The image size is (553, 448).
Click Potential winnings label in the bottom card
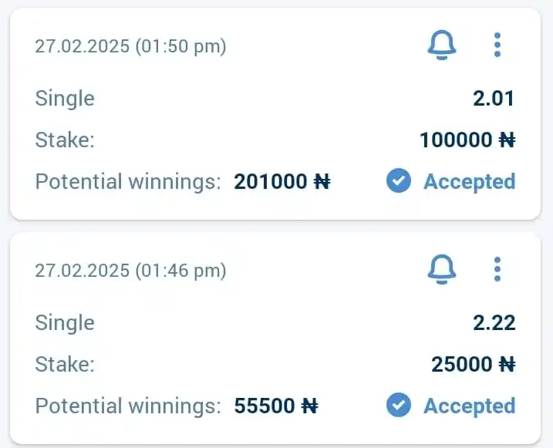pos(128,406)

- - -

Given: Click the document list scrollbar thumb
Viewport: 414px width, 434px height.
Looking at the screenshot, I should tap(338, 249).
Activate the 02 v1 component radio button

- - -

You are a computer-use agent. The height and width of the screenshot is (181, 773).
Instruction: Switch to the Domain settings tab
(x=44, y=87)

- - -

Copy out the items word for word, beginning at the line that contains "Given: Click the" and stopping after the line that contains "Activate the 02 v1 component radio button".

Given: Click the document list scrollbar thumb
Viewport: 414px width, 434px height.
Looking at the screenshot, I should tap(338, 249).
Activate the 02 v1 component radio button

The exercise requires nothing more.